When Mao died in 1976, the capitalist roaders in the Chinese Communist Party, led by Deng Xiaoping, seized the moment to stage a coup. Hundreds of thousands were arrested, including Mao’s closest comrades, the so-called “gang of four,” which included his wife, Jiang Qing. Thousands more were murdered. Where Mao had said “serve the people,” Deng crowed that “to get rich is glorious.” The coup and the destruction of socialism made China the hell it is today for the vast majority—once again dominated by imperialism, capitalist exploitation and backward feudal oppression, with the attendant extreme economic and social polarization.

The reasons why the capitalist roaders succeeded are complex—involving big international factors and developments—and how these interpenetrated with the class struggle in China. And within this, there were certain mistakes made by Mao and the revolutionaries grouped around him that weakened their ability to fend off the assaults from the capitalist roaders—especially after Mao died.

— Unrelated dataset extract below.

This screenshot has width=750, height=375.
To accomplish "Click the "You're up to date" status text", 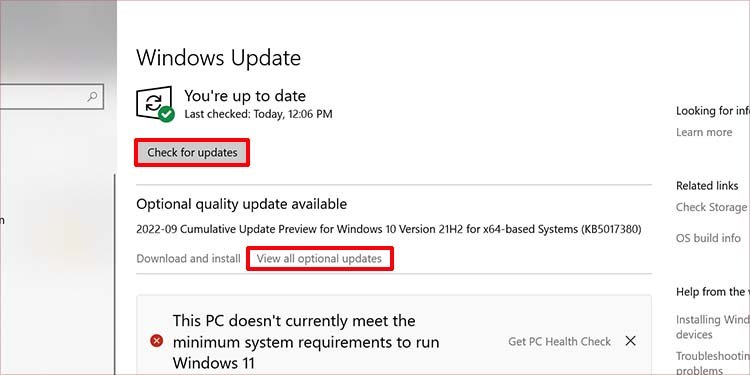I will click(x=245, y=96).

But the lesson to draw from this is not that socialism is impossible. The revolution did not fail, it was defeated. The fact that capitalist roaders had seized power was not so obvious at the time—not the least because they draped themselves in the words of socialism and Maoism. At this momentous juncture in the international communist movement, Bob Avakian deeply summed up the contributions Mao Tsetung had made to the science and practice of communist revolution. And he analyzed the class character of the new leadership in China and showed in great detail that a counter-revolution against Mao and socialism had taken place. At the same time he pointed to the tasks and challenges before genuine communists throughout the world to correctly sum up the world-historic and unprecedented experience of the Chinese revolution, and the theory Mao developed through the course of leading it, to learn as much as could be learned from that, and to advance further in the world revolutionary process.

Today there are no socialist countries in the world. The loss of socialist China in 1976 marked the end of a stage, of the first wave of proletarian revolution in the world.

Mao Tsetung was a great revolutionary communist who led a quarter of the planet’s people to liberate China out from under the thumb of imperialist oppressors—and then move on to build a liberating, socialist society for over 25 years. Mao led the Chinese people to “spring society into the air,” to radically change the conditions of their lives and change themselves in the process. He searched relentlessly for a way to prevent a new capitalist class from seizing power, and led the people in this fight down to his last breath. Under his leadership, this was the most advanced revolutionary experience in transforming society and transforming the people—the farthest humanity has gone in bringing into being a world free of exploitation and oppression.

Understanding the truth about Mao is important for everyone—the revolution he led was a major milestone in human history and everyone should know the truth about such a revolution and such a figure. And for those who truly want to change the world, there is even more at stake—for Mao’s revolutionary thinking and practice form a critical part of the foundation and a point of departure for rebuilding a revolutionary movement today.